New cooling technology aims to condition air without polluting gases

 An innovation—a soft, white, waxy paste with promising properties that changes temperature by more than 50 degrees under pressure—paves the way for a revolutionary generation of air conditioners free of greenhouse gases.

Unlike the gases used in current devices, these "solid refrigerants" do not leak. Xavier Moya, a professor of materials physics at the University of Cambridge, says these materials are "more energy efficient."

There are approximately two billion air conditioners in use worldwide, and their number is increasing as the planet warms. Between leaks and energy consumption, their associated emissions are also increasing every year, according to the International Energy Agency.

Xavier Moya has been studying the properties of these "plastic crystals" in his laboratory at the prestigious British university for 15 years.

On his workbench is a large red and gray machine topped with a cylinder, which tests the temperature of the material based on pressure.

This step aims to identify the best refrigerants among this class of materials already used in chemistry and relatively easy to obtain (the exact molecular composition remains a secret).

This phenomenon is not visible to the naked eye, but the crystals are composed of molecules capable of rotating. When pressed, their motion is halted and their energy is dissipated as heat. Releasing them, on the other hand, lowers the ambient temperature, a phenomenon known as the "barocaloric effect."

Clive Elwell, a professor of building physics at UCL London, told AFP that "the demand for air conditioning will increase dramatically worldwide by 2050." He believes that barocaloric solids have the potential to be as efficient as, if not more efficient than, gas.

He added, "Whatever new technology is launched, it will have to meet basic requirements," such as the size of the device or the noise it produces, if it hopes to find its way into homes and cars.

In addition to his research at Cambridge, Xavier Moya founded a startup in 2019 called Barocal to put his research group's discoveries to practical use. The company has nine people and its own laboratory, currently a modest warehouse in a parking lot.

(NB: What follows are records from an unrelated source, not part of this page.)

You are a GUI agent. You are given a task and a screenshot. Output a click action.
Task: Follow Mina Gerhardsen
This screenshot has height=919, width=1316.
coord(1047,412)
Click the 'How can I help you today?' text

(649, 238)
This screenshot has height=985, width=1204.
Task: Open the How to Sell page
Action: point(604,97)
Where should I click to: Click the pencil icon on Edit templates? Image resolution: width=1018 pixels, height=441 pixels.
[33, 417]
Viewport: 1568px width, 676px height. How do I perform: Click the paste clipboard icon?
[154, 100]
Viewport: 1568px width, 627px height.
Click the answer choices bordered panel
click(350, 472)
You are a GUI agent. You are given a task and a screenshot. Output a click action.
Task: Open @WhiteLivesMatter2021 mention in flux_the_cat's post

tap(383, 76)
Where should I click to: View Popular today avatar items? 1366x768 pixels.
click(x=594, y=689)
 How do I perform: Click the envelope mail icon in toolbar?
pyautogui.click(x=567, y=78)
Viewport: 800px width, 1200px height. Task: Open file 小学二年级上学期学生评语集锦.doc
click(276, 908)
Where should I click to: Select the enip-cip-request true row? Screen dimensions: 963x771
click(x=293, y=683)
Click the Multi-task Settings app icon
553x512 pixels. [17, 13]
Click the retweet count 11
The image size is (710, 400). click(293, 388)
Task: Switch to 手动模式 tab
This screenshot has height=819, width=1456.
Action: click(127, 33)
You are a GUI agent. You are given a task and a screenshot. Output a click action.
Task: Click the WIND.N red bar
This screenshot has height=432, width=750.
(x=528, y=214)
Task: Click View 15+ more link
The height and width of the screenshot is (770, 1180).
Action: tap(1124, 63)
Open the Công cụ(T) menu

But the startup is attracting followers. In recent years, it has raised around €4 million, primarily from the European Innovation Council, a European Union program in which the UK participates, and Breakthrough Energy, an organization founded by American billionaire Bill Gates.

The company plans to increase its workforce to 25 or 30 people this year.

Inside the warehouse, the prototype air conditioner is about the size of a large suitcase. Far from being small, it makes a loud humming noise as the hydraulic circuit increases and decreases the pressure in the four pellet-filled cylinders.

But the device works. A small refrigerator is attached to the system, and the soft drink cans inside are kept perfectly cold.

Barocal materials engineer Mohsen Al-Abadi acknowledges that this prototype "hasn't been truly optimized yet, neither in terms of mass, size, nor even sound."

However, the new systems the company is developing will be similar in size to gas-powered systems and will be just as quiet.

While the company is currently focusing on cooling, this technology could also be used to generate heat.

Several teams around the world are studying these materials, but the Cambridge team is leading the way, according to Breakthrough Energy, which notes that these devices "have the potential to reduce emissions by up to 75%" compared to conventional systems.

Barocal hopes to launch "the first product on the market within three years," according to sales manager Florian Schabos. Initially, this will be "cooling units for large shopping malls, warehouses, schools," and even "data centers."

He believes that convincing companies of the technology will be easier initially if it is more expensive to purchase but contributes to lower energy bills. Barocal ultimately aims to achieve prices equivalent to traditional individual targeting systems.